Embora o GTP esteja concentrado em vítimas da ditadura, as consequências do trabalho podem ser muito maiores. Marina conta que logo no início dos trabalhos surgiu o esqueleto de uma idosa com o crânio despedaçado. Ao juntar as peças, foi possível enxergar a causa da morte: um tiro na cabeça. Não há idosas no mural, mas o achado reforçou a necessidade de estudar todos os esqueletos. Também há indícios de que ali tenham sido sepultadas vítimas de um surto de meningite abafado pelo governo entre 1972 e 1974. Sobretudo crianças, nesse caso. “Que essas pessoas tenham ou não sofrido tortura em uma prisão, elas podem ser vistas como vítimas de violência pelo Estado – no mínimo por omissão de assistência”, diz Patricia.
O Caaf pretende se estabelecer como um centro de pesquisa que possa efetuar convênios com órgãos públicos ou instituições da sociedade civil na investigação de casos de violência. O banco de dados resultante do GTP pode possibilitar a busca de qualquer pessoa desaparecida nos anos 1970, mesmo que sem ligações políticas. Outro projeto do centro, iniciado este ano sob coordenação do médico patologista Rimarcs Gomes Ferreira, da Unifesp, envolve um caso mais recente: os assassinatos ocorridos em maio de 2006 na Baixada Santista, por ocasião dos conflitos entre a polícia e o Primeiro Comando da Capital (PCC).

◆ **DADOS FORNECIDOS**:
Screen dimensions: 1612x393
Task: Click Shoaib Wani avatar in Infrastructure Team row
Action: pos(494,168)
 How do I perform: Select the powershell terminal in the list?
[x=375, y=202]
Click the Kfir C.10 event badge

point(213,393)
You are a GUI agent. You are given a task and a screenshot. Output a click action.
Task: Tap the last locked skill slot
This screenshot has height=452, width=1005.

==

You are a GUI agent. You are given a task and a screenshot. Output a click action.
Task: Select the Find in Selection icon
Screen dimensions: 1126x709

◆ **TAREFAS A REALIZAR**:
A: Responda a cada pergunta com base no texto para análise.
(i) Qual foi a causa da morte da idosa cujo esqueleto surgiu logo no início dos trabalhos?
(ii) Entre que anos ocorreu o surto de meningite abafado pelo governo?
(iii) Quem coordena o projeto sobre os assassinatos ocorridos em maio de 2006 na Baixada Santista?
B: Diga se cada afirmação está de acordo com o texto para análise e cite as palavras do texto que decidem.
(i) Há idosas no mural.
(ii) As vítimas do surto de meningite que podem ter sido sepultadas ali eram sobretudo crianças.
(iii) O banco de dados do GTP só permite buscar desaparecidos com ligações políticas.
C: Transcreva do texto para análise o trecho entre "O Caaf pretende" e "da Capital (PCC).", inclusive.
Os registros não têm papel nenhum nesta atividade.

◆ **RESPOSTAS POR TAREFA**:
A:
(i) Um tiro na cabeça.
(ii) Entre 1972 e 1974.
(iii) O médico patologista Rimarcs Gomes Ferreira, da Unifesp.

B:
(i) Não: "Não há idosas no mural".
(ii) Sim: "Sobretudo crianças, nesse caso."
(iii) Não: "pode possibilitar a busca de qualquer pessoa desaparecida nos anos 1970, mesmo que sem ligações políticas".

C:
O Caaf pretende se estabelecer como um centro de pesquisa que possa efetuar convênios com órgãos públicos ou instituições da sociedade civil na investigação de casos de violência. O banco de dados resultante do GTP pode possibilitar a busca de qualquer pessoa desaparecida nos anos 1970, mesmo que sem ligações políticas. Outro projeto do centro, iniciado este ano sob coordenação do médico patologista Rimarcs Gomes Ferreira, da Unifesp, envolve um caso mais recente: os assassinatos ocorridos em maio de 2006 na Baixada Santista, por ocasião dos conflitos entre a polícia e o Primeiro Comando da Capital (PCC).